A M:N Scheduler was neither revolutionary nor rare even when Go was launched. Even a mainstream like C# already had one (albeit based on continuations, until C# 5.0 came out). At the same time, some mainstream programming languages either had similar third-party M:N stackful schedulers when go came out (gevent in Python) or got them a little while after (Quasar in Java).
Go's scheduler was only somewhat unique in the combination of features it pursued:
1. M:N
2. Stackful (i.e. unoptimized memory usage for each task/goroutine)
3. But using very small stacks[1] so it's easier to create a very large number of goroutines.
4. Integrated with the GC
5. Colorless functions
6. Built-in
7. No access to native threads
8. Not configurable or customizable.
9. Run as Native code, without using a virtual machine.
Colored functions (Async/await or Kotlin's suspend) are a matter of taste. They're heavily criticized for the burden they add, but advocates prefer the extra type-safety they provide. If you want to be able to statistically analyze or data races (or prevent them completely, as Rust does), I don't think you can avoid them.
Speaking of Rust, Rust did start with an M:N, work-stealing scheduler based on stackful coroutines. This scheduler was eventually removed[2] from the standard library, since it was deemed a bad match for a systems language.
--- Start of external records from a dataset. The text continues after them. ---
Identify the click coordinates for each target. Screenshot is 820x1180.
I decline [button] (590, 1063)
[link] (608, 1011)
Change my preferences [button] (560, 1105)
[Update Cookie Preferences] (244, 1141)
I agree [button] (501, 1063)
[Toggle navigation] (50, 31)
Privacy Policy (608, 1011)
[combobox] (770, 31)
Go was originally marketed as a systems language, but it was really a language that was optimized for writing concurrent servers by large teams of programmers with varying experience[3]. Specifically it was designed for server software at Google[4], and to replace the main place C++ was used for in Google: I/O-bound server software. That's why Go made very radical choices:
- Go Native (we still need good performance, but not C++-level)
- Maximize concurrency
- Make concurrency easy
- Use GC (we need the language to be much easier than C++)
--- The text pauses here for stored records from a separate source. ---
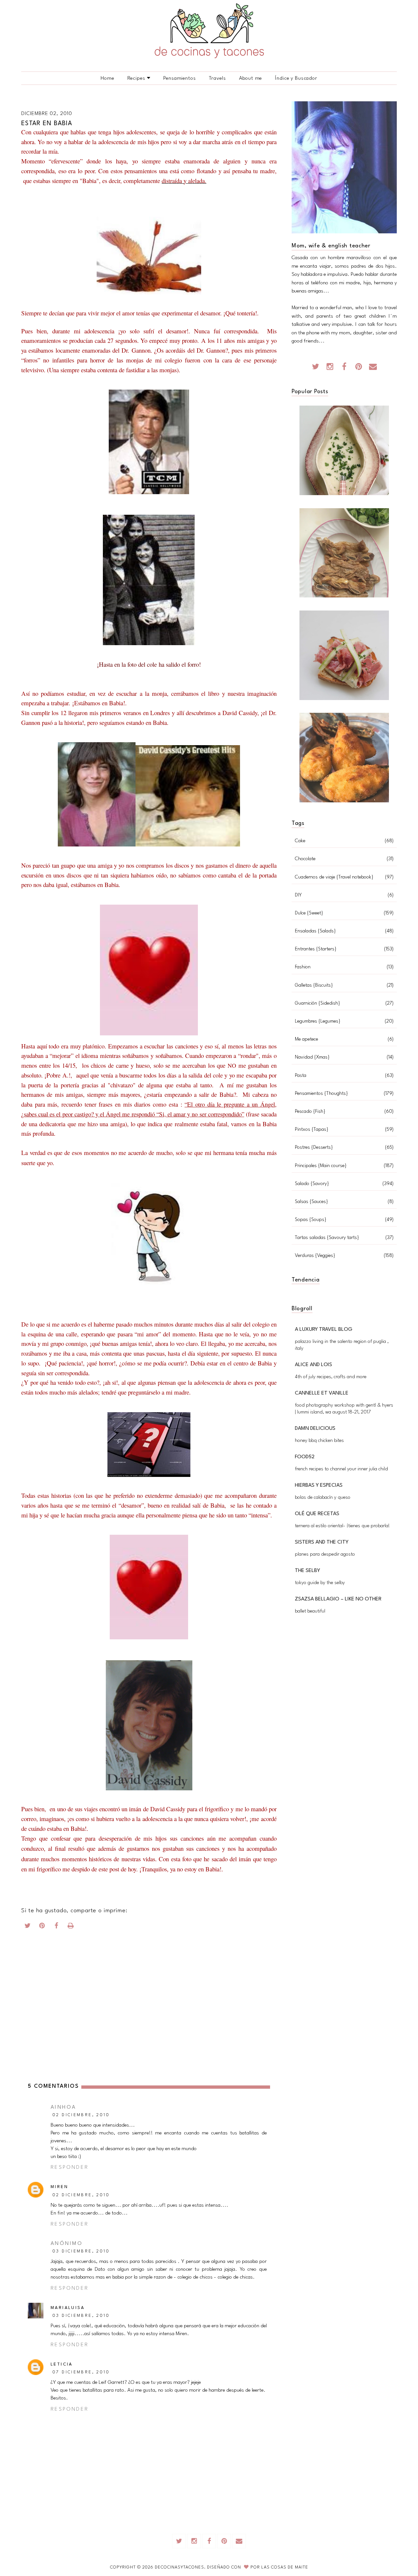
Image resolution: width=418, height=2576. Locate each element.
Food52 (304, 1457)
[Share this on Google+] (42, 1926)
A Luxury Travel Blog (323, 1329)
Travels (217, 78)
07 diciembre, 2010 (81, 2372)
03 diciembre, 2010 (81, 2251)
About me (250, 78)
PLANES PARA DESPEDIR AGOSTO (325, 1554)
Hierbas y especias (319, 1485)
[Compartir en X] (27, 1926)
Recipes (136, 78)
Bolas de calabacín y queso (322, 1497)
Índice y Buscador (296, 78)
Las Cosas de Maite (284, 2567)
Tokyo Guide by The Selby (320, 1583)
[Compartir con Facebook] (56, 1926)
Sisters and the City (321, 1542)
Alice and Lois (313, 1364)
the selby (307, 1570)
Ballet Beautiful (310, 1611)
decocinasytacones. (181, 2567)
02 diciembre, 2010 (81, 2115)
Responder (69, 2167)
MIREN (59, 2187)
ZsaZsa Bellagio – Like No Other (338, 1599)
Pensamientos (179, 78)
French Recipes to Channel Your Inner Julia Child (341, 1469)
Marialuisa (68, 2308)
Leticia (62, 2364)
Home (107, 78)
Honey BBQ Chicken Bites (319, 1440)
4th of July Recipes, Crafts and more (330, 1377)
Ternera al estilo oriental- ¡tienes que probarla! (342, 1526)
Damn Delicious (315, 1428)
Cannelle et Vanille (321, 1393)
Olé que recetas (317, 1513)
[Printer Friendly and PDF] (70, 1926)
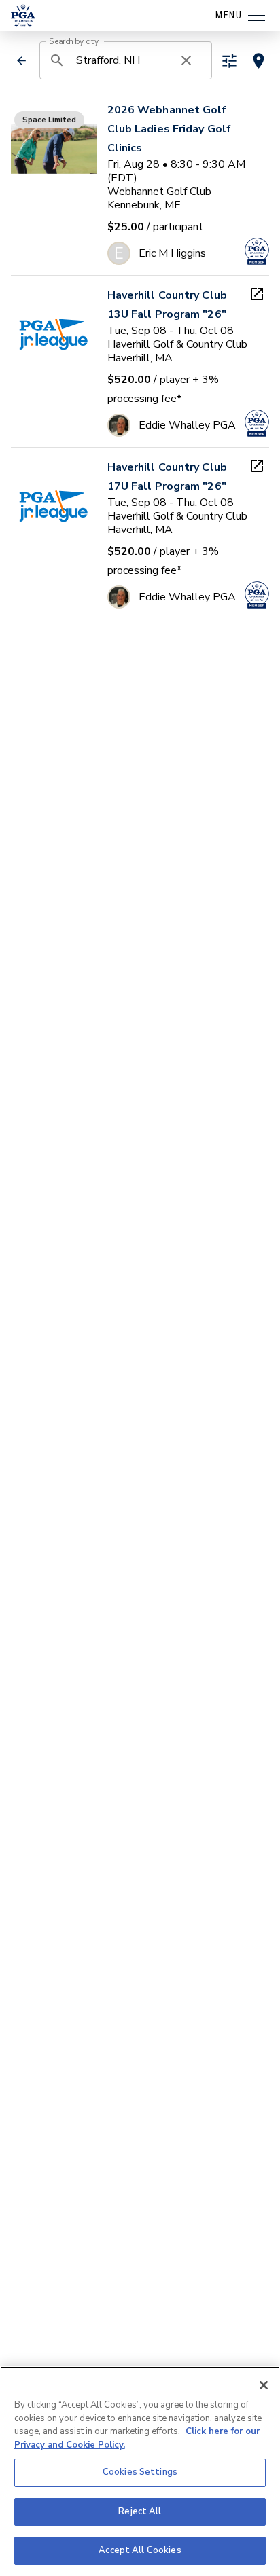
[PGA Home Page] (23, 15)
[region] (140, 2471)
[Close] (264, 2385)
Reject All (139, 2511)
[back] (22, 60)
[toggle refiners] (229, 61)
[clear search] (186, 60)
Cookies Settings (140, 2472)
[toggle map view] (258, 61)
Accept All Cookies (140, 2550)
- Minimize GC pause times (we need reasonable performance at server workloads)
This meant that the Go M:N Scheduler was usually the best performing stackful scheduler for server loads for a while. Interpreted languages like Python, Node and Lua were slower and were either single-threaded or had a GIL. Erlang and Java used a VM, and weren't optimized for low latency GC. C and C++ had coroutines libraries, but since these languages were not garbage-collected, it was harder to optimize the coroutine stack size.
I think it created a wrong impression that the Go scheduler was revolutionary or best-in-class. It never was. The groundbreaking thing that Go did is to optimize the entire language for highly concurrent I/O-bound workloads. That, along with a sane (i.e. non-callback-based) asynchronous model and great PR from being a Google language helped Go popularize asynchronous programming.
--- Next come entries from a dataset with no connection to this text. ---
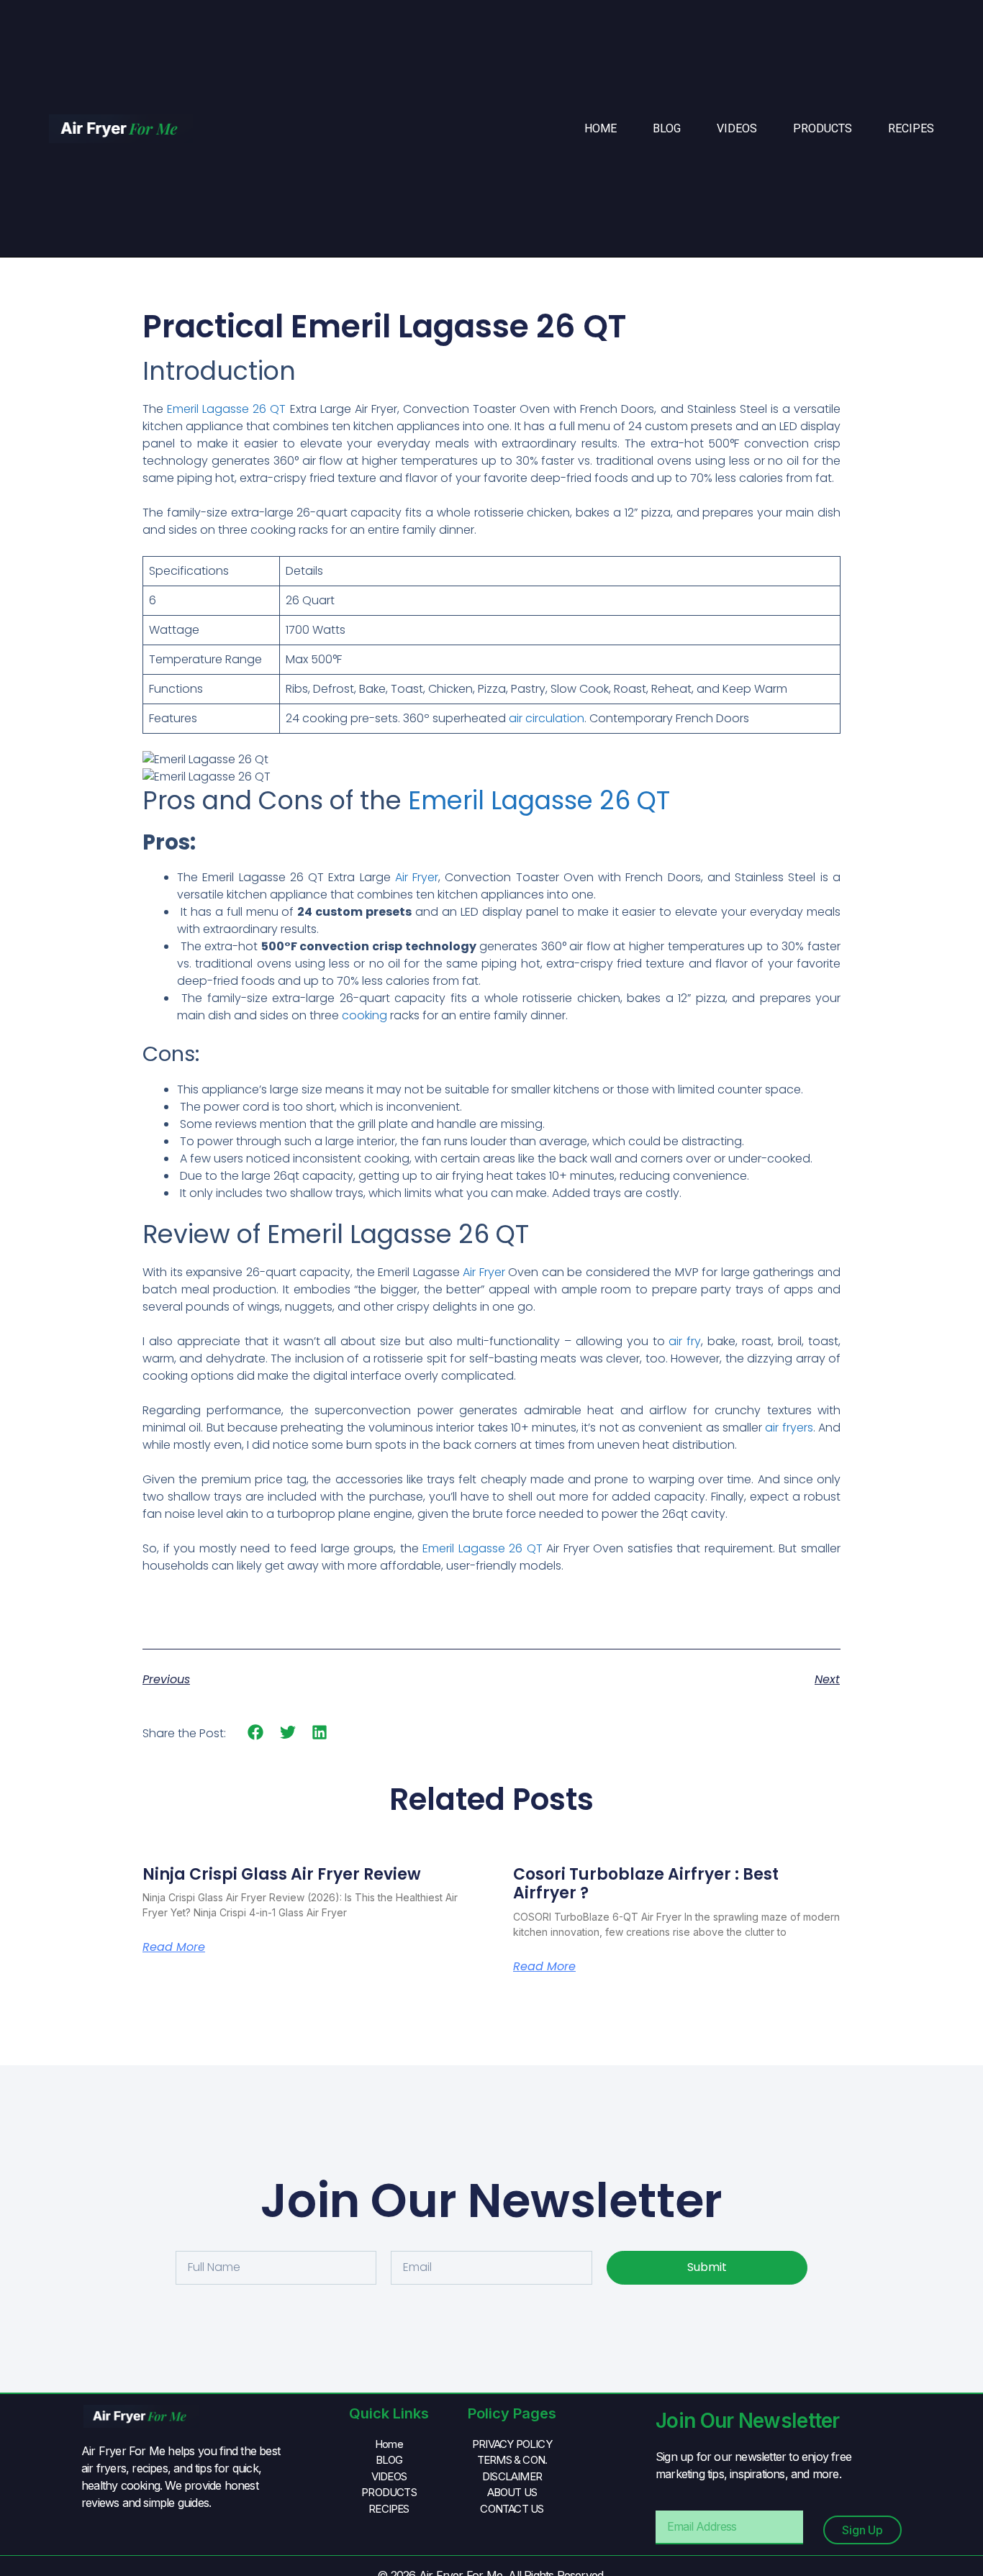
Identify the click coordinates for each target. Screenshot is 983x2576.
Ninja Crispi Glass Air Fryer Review (281, 1874)
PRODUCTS (822, 128)
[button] (256, 1732)
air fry (685, 1341)
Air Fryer (416, 877)
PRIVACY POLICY (512, 2444)
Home (600, 128)
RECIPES (911, 128)
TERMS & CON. (512, 2460)
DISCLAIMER (512, 2476)
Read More (173, 1947)
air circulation (546, 718)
But I wouldn't say it is unmatched by any mainstream language nowadays. Java has low-latency GC nowadays and it's working on it's own Go-like coroutine implementation (Project Loom). But all mainstream JVM languages (Kotlin, Scala and Clojure) already have their own M:N schedulers.
Rust, in the meantime, is strictly more performant than Go: It's using state-machine based stackless coroutines, which emulate the way that manual asynchronous implementations (like Nginx) are done in C. You can't get more efficient than that. Not to mention that Rust doesn't have a GC and features more aggressive compiler optimizations.
[1] IIRC, initial stack sizes has changed between 2k-8k during the language lifetime, and the stack resizing mechanism has changed as well.